Dalam sambutannya, Pengasuh Ponpes Al-Ubaidah, Habib Ubaidillah Al Hasani, menyampaikan rasa syukur dan apresiasi atas perhatian jajaran Pemkab Nganjuk. Beliau menegaskan bahwa menyantuni kaum duafa dan anak yatim merupakan perintah Allah dan Rasul-Nya, sekaligus melestarikan tradisi luhur dari para pendiri Ponpes Al-Ubaidah. Beliau juga mengingatkan bahwa silaturahmi memiliki keutamaan untuk memanjangkan umur dan memperluas rezeki.

Sementara itu, Bupati Marhaen Djumadi menegaskan bahwa kolaborasi antara pemerintah daerah dengan pondok pesantren sangatlah vital. Ia menekankan pentingnya membangun sumber daya manusia di Nganjuk yang tidak hanya sukses di dunia, tetapi juga memiliki kekuatan spiritual dan bekal akhirat yang baik.
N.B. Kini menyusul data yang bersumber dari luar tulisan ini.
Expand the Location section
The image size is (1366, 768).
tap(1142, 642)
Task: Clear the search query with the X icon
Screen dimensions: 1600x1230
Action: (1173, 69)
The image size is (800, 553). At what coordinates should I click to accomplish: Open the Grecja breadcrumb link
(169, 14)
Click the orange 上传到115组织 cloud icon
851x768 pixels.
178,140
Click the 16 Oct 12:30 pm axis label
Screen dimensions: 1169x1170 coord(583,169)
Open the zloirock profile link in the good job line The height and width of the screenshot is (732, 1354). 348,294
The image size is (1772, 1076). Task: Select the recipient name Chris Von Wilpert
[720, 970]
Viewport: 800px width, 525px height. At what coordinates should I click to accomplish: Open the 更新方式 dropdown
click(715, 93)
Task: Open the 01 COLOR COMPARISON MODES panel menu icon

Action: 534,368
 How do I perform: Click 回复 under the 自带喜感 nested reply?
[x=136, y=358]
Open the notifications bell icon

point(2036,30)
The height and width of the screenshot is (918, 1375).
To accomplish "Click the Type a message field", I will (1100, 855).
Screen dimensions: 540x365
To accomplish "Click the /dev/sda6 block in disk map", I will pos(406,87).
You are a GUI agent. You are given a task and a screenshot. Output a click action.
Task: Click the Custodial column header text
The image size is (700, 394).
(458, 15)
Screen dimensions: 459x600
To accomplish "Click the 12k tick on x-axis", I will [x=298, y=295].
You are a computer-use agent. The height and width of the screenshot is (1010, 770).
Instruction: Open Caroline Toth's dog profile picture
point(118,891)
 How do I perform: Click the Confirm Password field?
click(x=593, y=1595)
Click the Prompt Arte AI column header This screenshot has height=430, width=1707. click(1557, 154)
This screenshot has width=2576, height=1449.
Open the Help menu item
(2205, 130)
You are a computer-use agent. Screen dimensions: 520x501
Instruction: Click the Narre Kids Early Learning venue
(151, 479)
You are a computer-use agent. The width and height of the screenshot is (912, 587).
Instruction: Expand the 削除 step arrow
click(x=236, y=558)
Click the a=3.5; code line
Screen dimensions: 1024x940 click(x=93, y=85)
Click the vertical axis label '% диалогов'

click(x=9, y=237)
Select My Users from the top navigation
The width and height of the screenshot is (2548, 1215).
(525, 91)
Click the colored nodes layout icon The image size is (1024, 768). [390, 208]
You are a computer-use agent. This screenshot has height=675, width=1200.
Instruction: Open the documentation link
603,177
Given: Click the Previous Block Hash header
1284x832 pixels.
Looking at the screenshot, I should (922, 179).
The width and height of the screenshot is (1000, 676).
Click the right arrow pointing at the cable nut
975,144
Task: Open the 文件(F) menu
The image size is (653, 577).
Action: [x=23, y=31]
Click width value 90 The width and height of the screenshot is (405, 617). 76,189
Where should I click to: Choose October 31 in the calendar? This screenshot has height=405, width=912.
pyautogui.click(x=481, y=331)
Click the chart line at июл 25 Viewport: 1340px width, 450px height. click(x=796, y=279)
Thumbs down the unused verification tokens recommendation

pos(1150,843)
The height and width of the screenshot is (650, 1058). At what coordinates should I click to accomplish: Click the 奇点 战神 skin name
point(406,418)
Lebih lanjut, Kang Marhaen juga memaparkan berbagai fokus program pembangunan di Kabupaten Nganjuk. Menjelang Hari Raya Idul Fitri, pemerintah daerah tengah mempercepat program "Sapu Bersih Jalan Berlubang" agar akses masyarakat lebih lancar. Selain infrastruktur jalan, program penuntasan rumah tidak layak huni melalui bedah rumah juga terus digencarkan.

Bupati juga sempat mengajak hadirin untuk mendoakan stabilitas geopolitik global agar terhindar dari peperangan. Ia menyoroti bahwa dampak konflik global dapat menaikkan nilai tukar dolar dan harga BBM, yang berisiko membebani masyarakat lokal di Nganjuk. Untuk menjaga ketahanan dan perputaran ekonomi warga, Pemkab kini terus memacu Kawasan Ekonomi Nganjuk (KEN) di sepanjang Jalan A. Yani dan Kawasan Industri Nganjuk (KING), yang terbukti sukses menekan angka pengangguran.

Rangkaian acara kemudian ditutup dengan doa keberkahan yang dipimpin oleh Kepala Kemenag Kabupaten Nganjuk, dilanjutkan dengan buka puasa bersama dan salat Magrib berjamaah. Melalui momentum ini, diharapkan kerukunan, kondusivitas, dan solidaritas sosial di Kabupaten Nganjuk dapat terus terjaga dengan baik.